(Extracted data lines)
-=-=-=-=-

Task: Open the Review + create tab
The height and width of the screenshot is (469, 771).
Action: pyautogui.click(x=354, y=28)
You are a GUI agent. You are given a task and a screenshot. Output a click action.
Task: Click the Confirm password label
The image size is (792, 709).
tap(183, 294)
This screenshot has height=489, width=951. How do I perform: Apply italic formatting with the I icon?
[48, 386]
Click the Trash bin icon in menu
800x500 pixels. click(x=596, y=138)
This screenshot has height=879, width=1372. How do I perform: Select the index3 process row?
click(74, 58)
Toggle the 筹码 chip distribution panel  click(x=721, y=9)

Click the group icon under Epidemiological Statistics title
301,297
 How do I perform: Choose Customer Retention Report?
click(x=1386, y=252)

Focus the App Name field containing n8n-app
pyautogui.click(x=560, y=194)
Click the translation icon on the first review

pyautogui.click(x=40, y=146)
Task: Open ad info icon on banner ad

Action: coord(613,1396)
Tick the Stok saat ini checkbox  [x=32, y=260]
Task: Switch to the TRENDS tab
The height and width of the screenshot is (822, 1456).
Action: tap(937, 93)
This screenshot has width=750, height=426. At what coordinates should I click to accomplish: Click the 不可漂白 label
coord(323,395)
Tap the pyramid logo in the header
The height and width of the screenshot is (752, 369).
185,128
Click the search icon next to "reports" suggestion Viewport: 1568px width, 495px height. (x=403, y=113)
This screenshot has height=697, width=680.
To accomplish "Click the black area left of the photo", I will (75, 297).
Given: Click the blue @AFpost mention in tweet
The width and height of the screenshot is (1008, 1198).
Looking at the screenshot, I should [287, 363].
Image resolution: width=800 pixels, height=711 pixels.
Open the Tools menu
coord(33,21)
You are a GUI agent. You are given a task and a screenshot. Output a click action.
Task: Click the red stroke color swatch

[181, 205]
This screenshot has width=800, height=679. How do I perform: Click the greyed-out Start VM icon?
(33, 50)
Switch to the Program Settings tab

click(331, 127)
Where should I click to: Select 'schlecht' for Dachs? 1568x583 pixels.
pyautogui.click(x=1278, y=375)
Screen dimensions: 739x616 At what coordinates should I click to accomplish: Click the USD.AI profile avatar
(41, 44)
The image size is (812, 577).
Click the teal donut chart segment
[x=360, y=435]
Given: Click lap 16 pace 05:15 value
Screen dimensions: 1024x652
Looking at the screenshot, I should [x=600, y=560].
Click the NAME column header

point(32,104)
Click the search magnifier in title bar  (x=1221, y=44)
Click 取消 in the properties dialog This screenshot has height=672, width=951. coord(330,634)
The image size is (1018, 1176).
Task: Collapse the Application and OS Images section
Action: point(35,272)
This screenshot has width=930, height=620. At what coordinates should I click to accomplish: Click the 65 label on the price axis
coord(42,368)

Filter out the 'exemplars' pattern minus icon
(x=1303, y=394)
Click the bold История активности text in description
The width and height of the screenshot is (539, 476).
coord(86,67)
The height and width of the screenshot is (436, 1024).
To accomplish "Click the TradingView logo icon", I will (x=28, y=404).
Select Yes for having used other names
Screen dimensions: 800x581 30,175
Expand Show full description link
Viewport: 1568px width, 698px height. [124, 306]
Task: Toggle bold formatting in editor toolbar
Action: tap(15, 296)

-=-=-=-=-

** WORK INSTRUCTIONS **
Lay out all of the lines above as a numbered list, omitting the blank ones.

** OUTPUT FOR THIS EXERCISE **
1. Task: Open the Review + create tab
2. The height and width of the screenshot is (469, 771).
3. Action: pyautogui.click(x=354, y=28)
4. You are a GUI agent. You are given a task and a screenshot. Output a click action.
5. Task: Click the Confirm password label
6. The image size is (792, 709).
7. tap(183, 294)
8. This screenshot has height=489, width=951. How do I perform: Apply italic formatting with the I icon?
9. [48, 386]
10. Click the Trash bin icon in menu
11. 800x500 pixels. click(x=596, y=138)
12. This screenshot has height=879, width=1372. How do I perform: Select the index3 process row?
13. click(74, 58)
14. Toggle the 筹码 chip distribution panel  click(x=721, y=9)
15. Click the group icon under Epidemiological Statistics title
16. 301,297
17.  How do I perform: Choose Customer Retention Report?
18. click(x=1386, y=252)
19. Focus the App Name field containing n8n-app
20. pyautogui.click(x=560, y=194)
21. Click the translation icon on the first review
22. pyautogui.click(x=40, y=146)
23. Task: Open ad info icon on banner ad
24. Action: coord(613,1396)
25. Tick the Stok saat ini checkbox  [x=32, y=260]
26. Task: Switch to the TRENDS tab
27. The height and width of the screenshot is (822, 1456).
28. Action: tap(937, 93)
29. This screenshot has width=750, height=426. At what coordinates should I click to accomplish: Click the 不可漂白 label
30. coord(323,395)
31. Tap the pyramid logo in the header
32. The height and width of the screenshot is (752, 369).
33. 185,128
34. Click the search icon next to "reports" suggestion Viewport: 1568px width, 495px height. (x=403, y=113)
35. This screenshot has height=697, width=680.
36. To accomplish "Click the black area left of the photo", I will (75, 297).
37. Given: Click the blue @AFpost mention in tweet
38. The width and height of the screenshot is (1008, 1198).
39. Looking at the screenshot, I should [287, 363].
40. Image resolution: width=800 pixels, height=711 pixels.
41. Open the Tools menu
42. coord(33,21)
43. You are a GUI agent. You are given a task and a screenshot. Output a click action.
44. Task: Click the red stroke color swatch
45. [181, 205]
46. This screenshot has width=800, height=679. How do I perform: Click the greyed-out Start VM icon?
47. (33, 50)
48. Switch to the Program Settings tab
49. click(331, 127)
50. Where should I click to: Select 'schlecht' for Dachs? 1568x583 pixels.
51. pyautogui.click(x=1278, y=375)
52. Screen dimensions: 739x616 At what coordinates should I click to accomplish: Click the USD.AI profile avatar
53. (41, 44)
54. The image size is (812, 577).
55. Click the teal donut chart segment
56. [x=360, y=435]
57. Given: Click lap 16 pace 05:15 value
58. Screen dimensions: 1024x652
59. Looking at the screenshot, I should [x=600, y=560].
60. Click the NAME column header
61. point(32,104)
62. Click the search magnifier in title bar  (x=1221, y=44)
63. Click 取消 in the properties dialog This screenshot has height=672, width=951. coord(330,634)
64. The image size is (1018, 1176).
65. Task: Collapse the Application and OS Images section
66. Action: point(35,272)
67. This screenshot has width=930, height=620. At what coordinates should I click to accomplish: Click the 65 label on the price axis
68. coord(42,368)
69. Filter out the 'exemplars' pattern minus icon
70. (x=1303, y=394)
71. Click the bold История активности text in description
72. The width and height of the screenshot is (539, 476).
73. coord(86,67)
74. The height and width of the screenshot is (436, 1024).
75. To accomplish "Click the TradingView logo icon", I will (x=28, y=404).
76. Select Yes for having used other names
77. Screen dimensions: 800x581 30,175
78. Expand Show full description link
79. Viewport: 1568px width, 698px height. [124, 306]
80. Task: Toggle bold formatting in editor toolbar
81. Action: tap(15, 296)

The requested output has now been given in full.